Please copy out the lines in the entries that contain "under".

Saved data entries

▽

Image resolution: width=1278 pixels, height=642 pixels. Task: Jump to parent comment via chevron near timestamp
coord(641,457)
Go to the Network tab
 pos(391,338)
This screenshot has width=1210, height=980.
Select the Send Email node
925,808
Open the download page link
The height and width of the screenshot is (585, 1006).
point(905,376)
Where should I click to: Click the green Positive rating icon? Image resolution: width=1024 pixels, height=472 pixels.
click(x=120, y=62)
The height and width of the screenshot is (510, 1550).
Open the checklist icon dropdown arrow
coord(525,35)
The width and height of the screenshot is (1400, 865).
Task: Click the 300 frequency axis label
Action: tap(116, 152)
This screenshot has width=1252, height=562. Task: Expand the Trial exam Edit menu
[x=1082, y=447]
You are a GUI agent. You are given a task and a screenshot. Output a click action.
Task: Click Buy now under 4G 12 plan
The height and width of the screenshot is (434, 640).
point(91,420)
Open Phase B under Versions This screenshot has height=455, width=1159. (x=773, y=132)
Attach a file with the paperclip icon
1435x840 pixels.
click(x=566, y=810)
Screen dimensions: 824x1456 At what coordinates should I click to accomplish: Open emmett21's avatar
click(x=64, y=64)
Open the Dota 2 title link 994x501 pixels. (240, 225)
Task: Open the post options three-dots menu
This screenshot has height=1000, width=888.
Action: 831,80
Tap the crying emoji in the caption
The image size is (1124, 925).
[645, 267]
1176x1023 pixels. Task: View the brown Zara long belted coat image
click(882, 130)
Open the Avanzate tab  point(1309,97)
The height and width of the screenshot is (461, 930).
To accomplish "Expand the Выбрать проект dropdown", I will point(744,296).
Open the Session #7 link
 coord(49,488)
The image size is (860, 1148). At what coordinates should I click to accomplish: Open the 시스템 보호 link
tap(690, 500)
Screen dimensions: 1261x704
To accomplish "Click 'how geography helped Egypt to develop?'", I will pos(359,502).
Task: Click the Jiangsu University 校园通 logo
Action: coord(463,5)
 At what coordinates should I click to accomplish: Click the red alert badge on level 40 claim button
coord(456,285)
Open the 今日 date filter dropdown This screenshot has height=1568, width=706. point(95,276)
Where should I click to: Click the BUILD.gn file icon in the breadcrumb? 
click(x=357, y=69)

△

→ Written reply
Task: Click Buy now under 4G 12 plan
Open Phase B under Versions This screenshot has height=455, width=1159. (x=773, y=132)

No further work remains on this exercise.